Dirac Point Photo-Thermionic Response at the Graphene-Boron Nitride Interface

The unique inter- and intra-layer transport processes in graphene-boron nitride-graphene heterostructures give a unique snapshot of non-equilibrium electronic phases in this Dirac electronic system, and unveil new design principles based on the high level of control of the hot carrier distribution. Utilizing a near-infrared scanning pulsed laser, we explore the inter- and intra-layer photocurrent of a pixel consisting of two graphene layers separated by an ultrathin tunneling barrier. We find that the interlayer photocurrent increases super-linearly with excitation power, consistent with carriers being thermally driven over the interlayer barrier. The inter-layer photocurrent also exhibits a striking enhancement of the conductance near the Dirac point, which indicates a tunable electronic temperature that is sensitive to the doping and quality of each graphene layer.

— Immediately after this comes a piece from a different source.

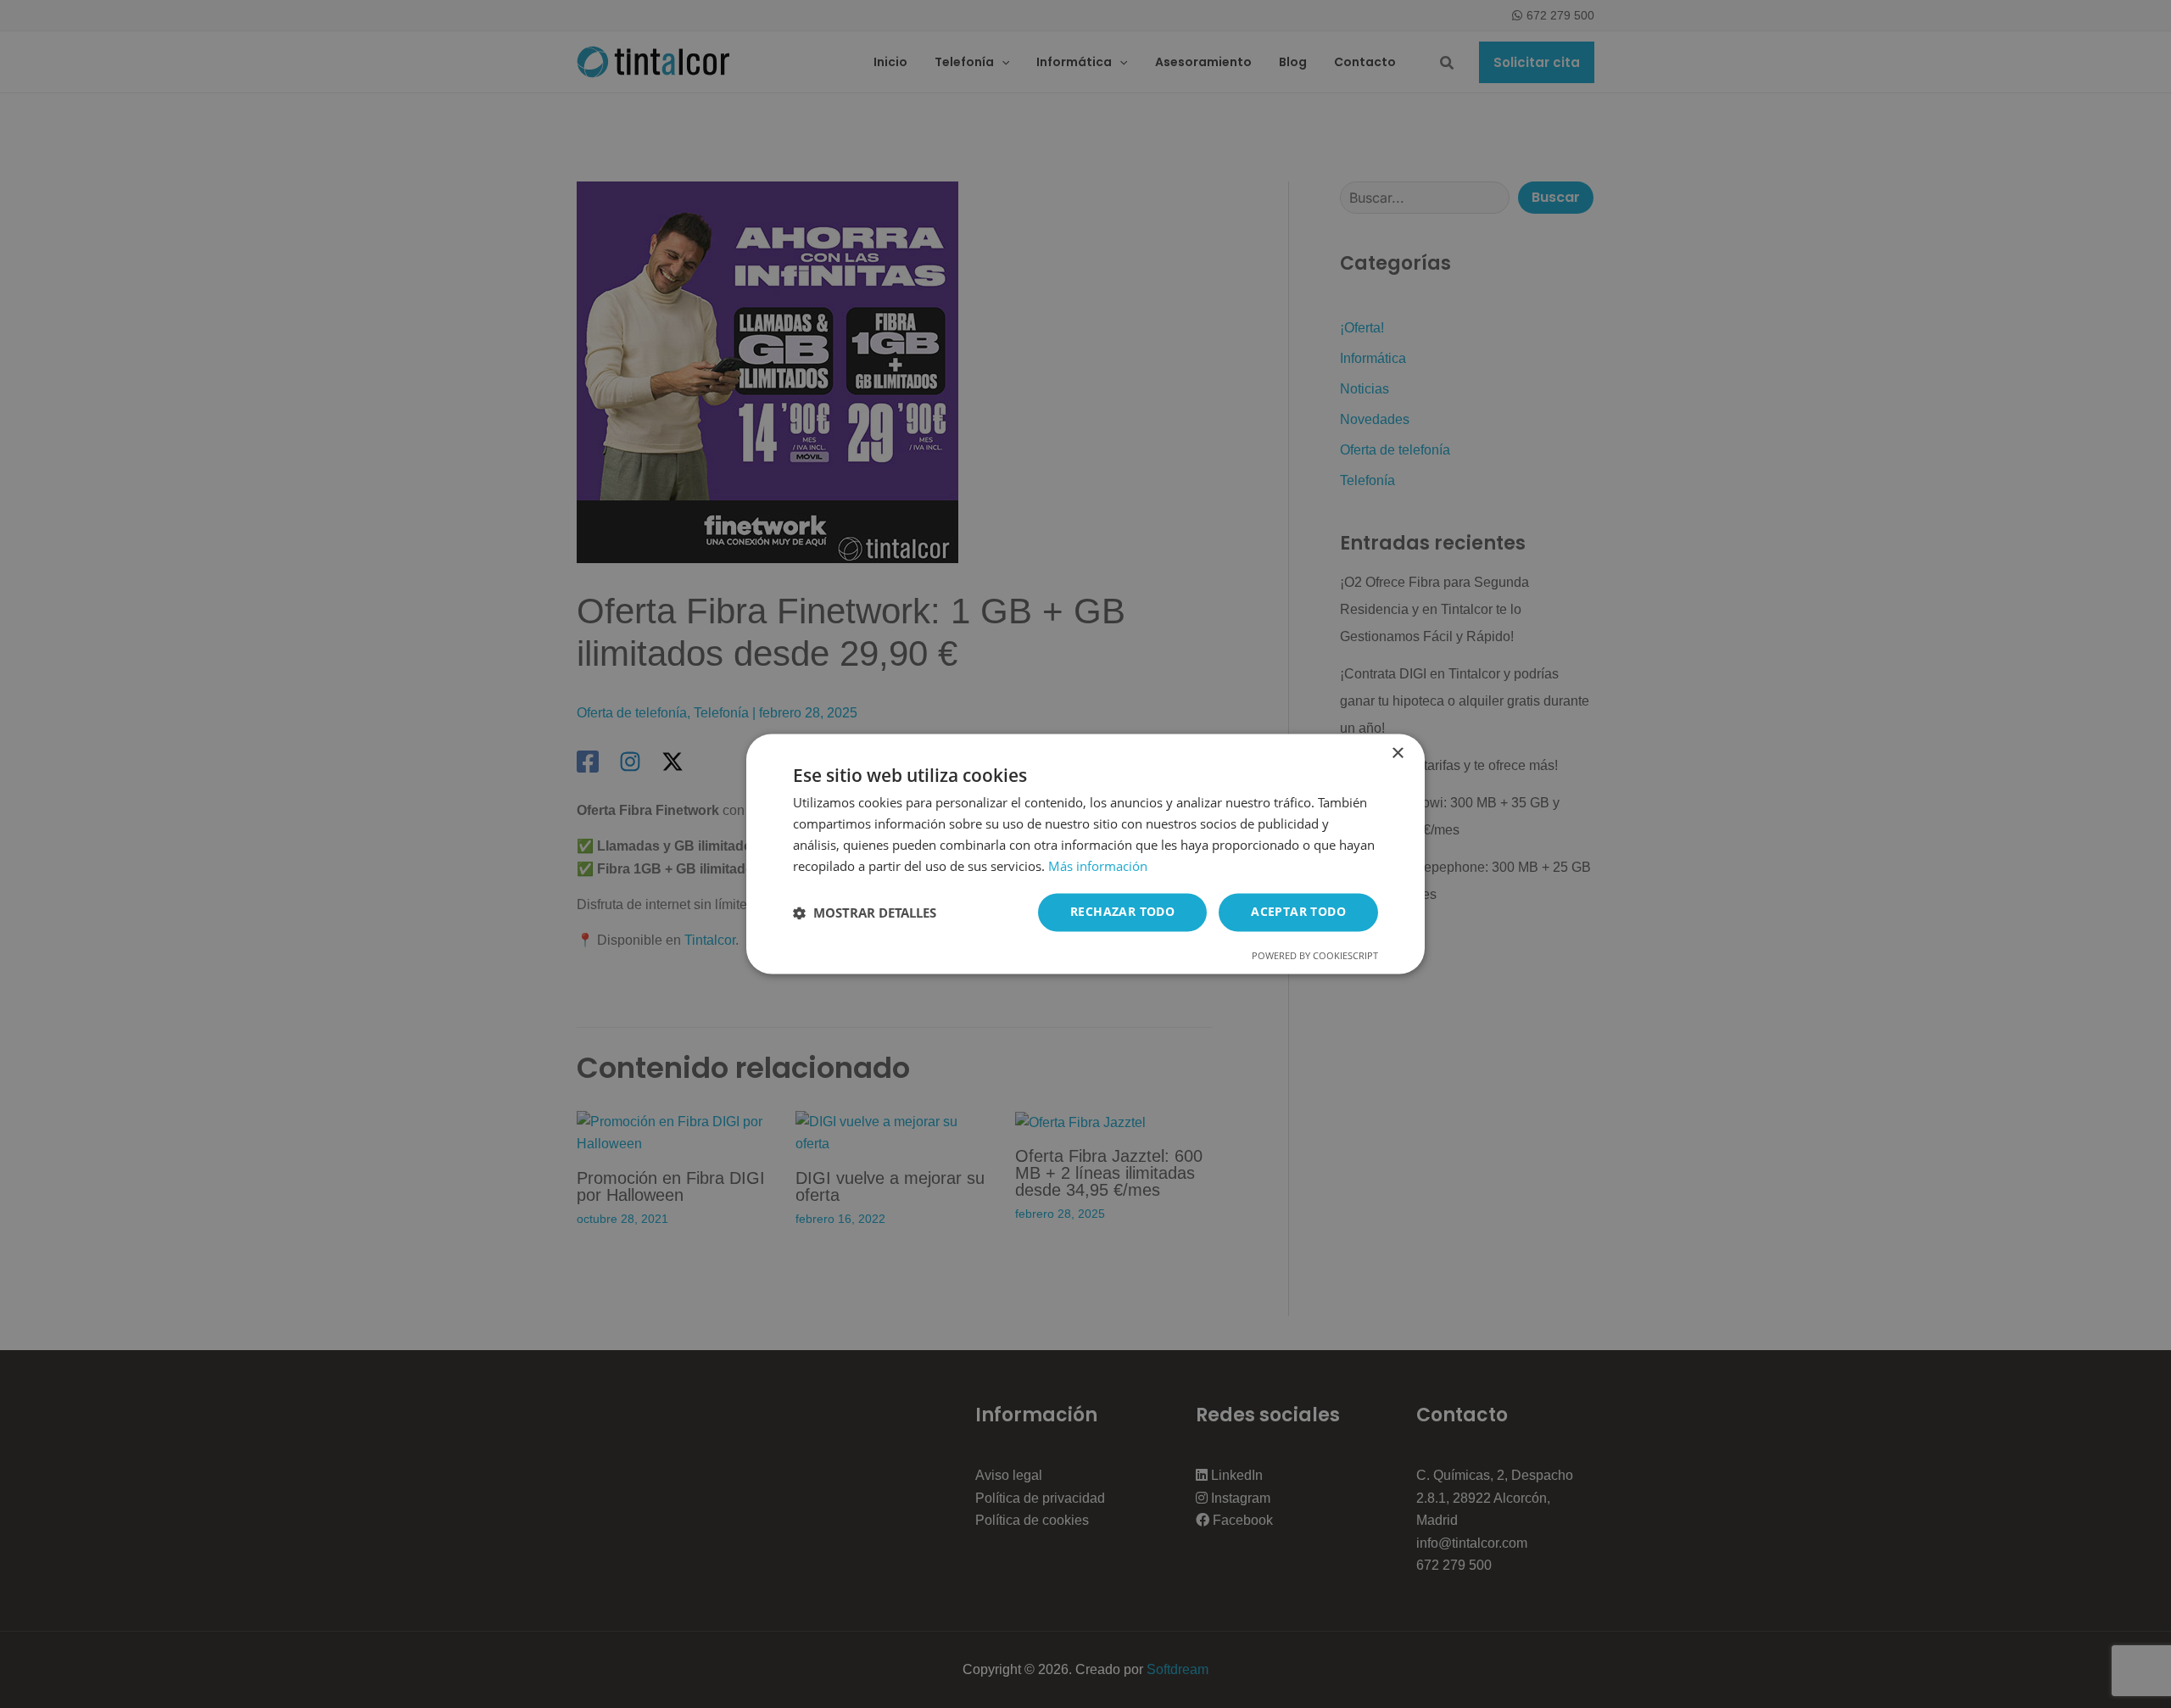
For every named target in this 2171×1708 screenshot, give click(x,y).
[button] (864, 912)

Furthermore, the intra-layer photocurrent is consistent with, but not fully described by, a thermoelectric current driven by a spatial temperature distribution generated from the Gaussian laser spot. The evolution of hot electronic charge carriers in Dirac electronic systems, such as graphene, may highlight the intriguing hot carrier dynamics of non-conventional electronic states, such as the Dirac fluid.